One thing that really disappointed me though was the lack of a proper 16:9 widescreen aspect ratio, forcing  me to choose between playing the game in 4:3 with black bars at the sides or use the stretched 16:9 option available. A proper 16:9 scaling option would have been welcomed.

Moving onto the story; Manny’s 4-year long quest to gain heaven is one of the things that made this game age so well. Film noir references, beautiful jazz soundtrack, characters well-written and recurring touches of humor make for an outstanding combo that will haunt the player until he/she finishes the game.

In regards of gameplay, there have been some improvements that adjust to today standards. For starters, you do not swipe a cursor around, hunting for interactive objects. Instead, you steer Manny directly using either the original’s tank controls or an updated scheme in which Manny moves in the direction you push, while his head turns
to look at whichever object/person you can interact with. It’s a creative way of twist things on an abused genre-wide design feature, yet so uncommon that it feels utterly fresh.

Luckily, there have been features that remained intact, such as the game’s inventory, which remains a brilliant solution to an issue most of the adventure-games had back on those days: Manny reaches into his suit jacket and cycles through each item one at a time. There is no item combining within the inventory screen, and Manny’s jacket never becomes overstuffed.

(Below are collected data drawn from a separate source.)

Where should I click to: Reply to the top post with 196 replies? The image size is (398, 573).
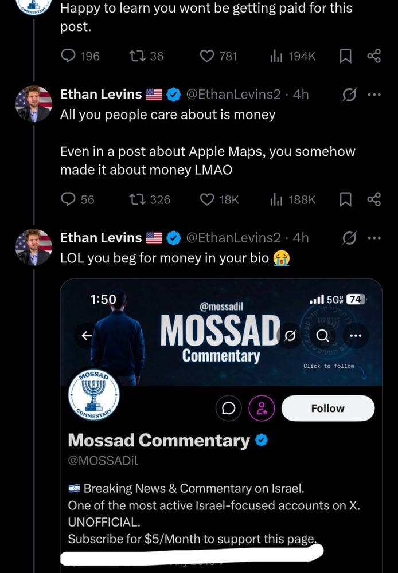click(69, 56)
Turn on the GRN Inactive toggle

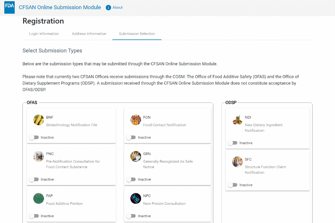131,179
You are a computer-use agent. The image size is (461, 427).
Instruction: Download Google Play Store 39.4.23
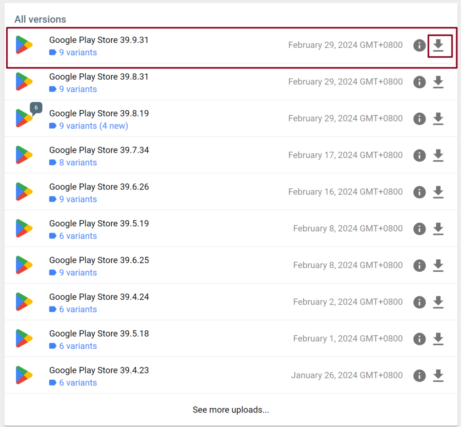438,375
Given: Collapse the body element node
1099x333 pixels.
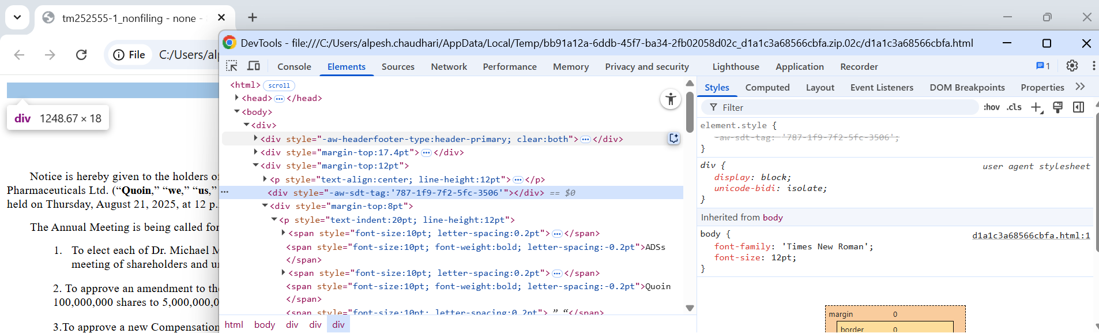Looking at the screenshot, I should pyautogui.click(x=236, y=111).
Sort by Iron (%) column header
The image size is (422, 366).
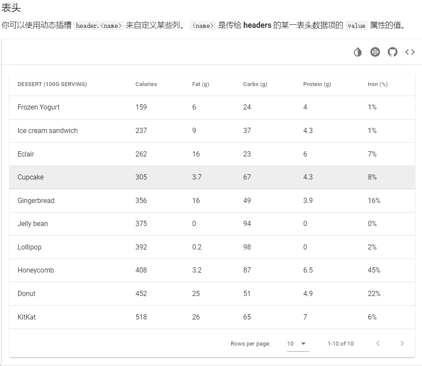tap(378, 84)
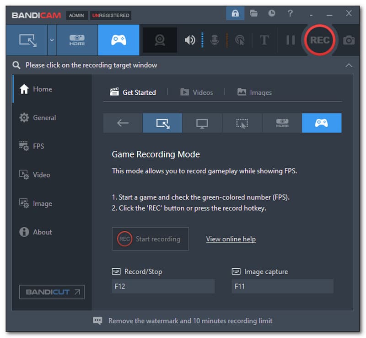The height and width of the screenshot is (338, 366).
Task: Collapse the recording target panel chevron
Action: coord(349,65)
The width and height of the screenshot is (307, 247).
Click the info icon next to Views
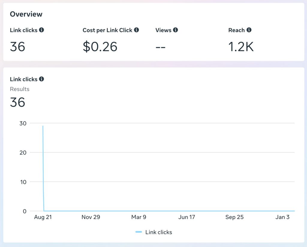(175, 30)
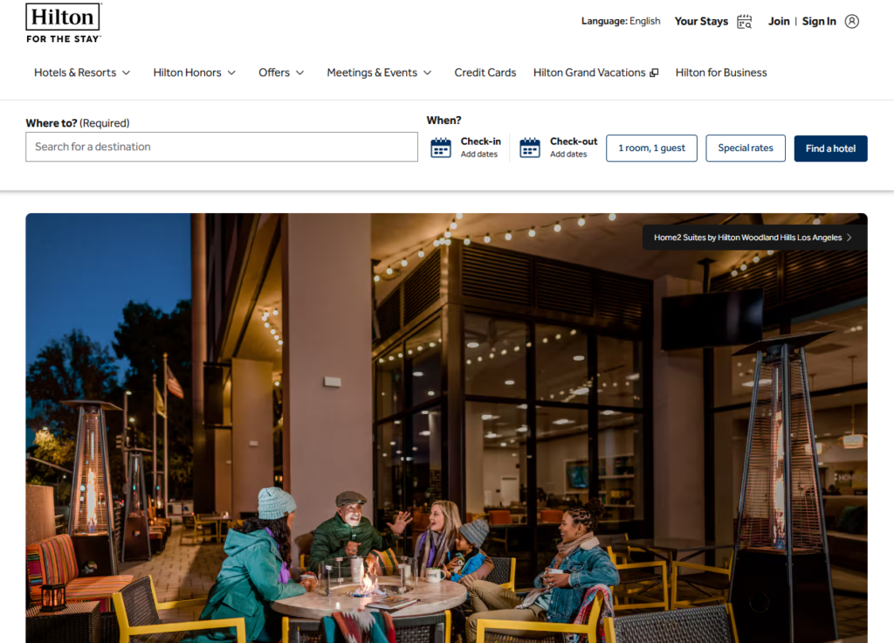Select the Check-out calendar icon
The height and width of the screenshot is (643, 894).
(530, 148)
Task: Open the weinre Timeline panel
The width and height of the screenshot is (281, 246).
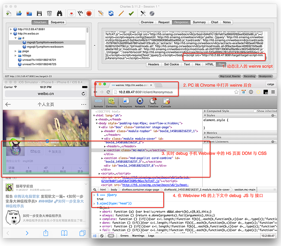Action: tap(153, 102)
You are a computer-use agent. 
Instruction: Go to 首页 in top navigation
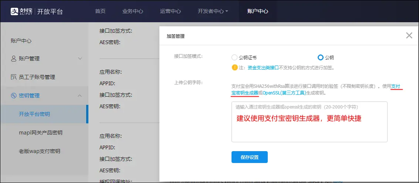[x=100, y=11]
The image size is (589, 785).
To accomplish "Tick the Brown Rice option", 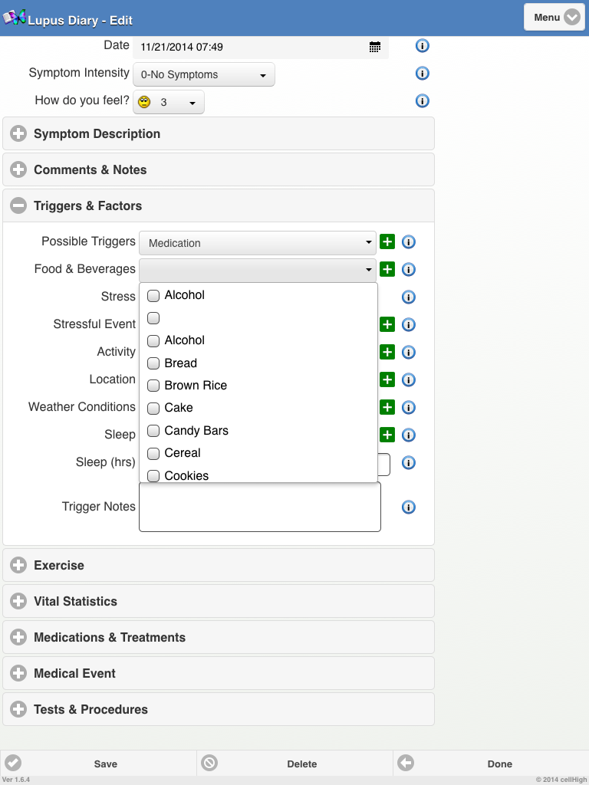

With all these improvements, the player can maintain the focus on the puzzles themselves, almost all of which make perfect sense within this world. Having said that, you will have to explore a LOT in order to progress and you will be required to think a little out of the box for some of the most challenging puzzles – end of Year 2, I’m looking at you!

You can finish the game without recurring to any guide or solution online, but adding a Hint system to the game that gives you a bigger help each time used, would have been a nice touch. Those of you who have played the Monkey Island Special Editions know exactly what I’m talking about.

One last thing to note is the addition of developer commentary. It’s a really nice touch, and it’s as easy as enabling a commentary in a movie dvd or blu-ray. Be sure to enable it in the Special Features menu before you begin; you will have a blast listening to Tim Schafer & Cos’ memories.

All in all, the game remains one of the best adventure titles ever, despite some minor presentation issues. Whether you are playing the game for the first or the tenth time, Grim Fandango Remastered has something new in store for everyone, making it a very nice addition to your gaming collection.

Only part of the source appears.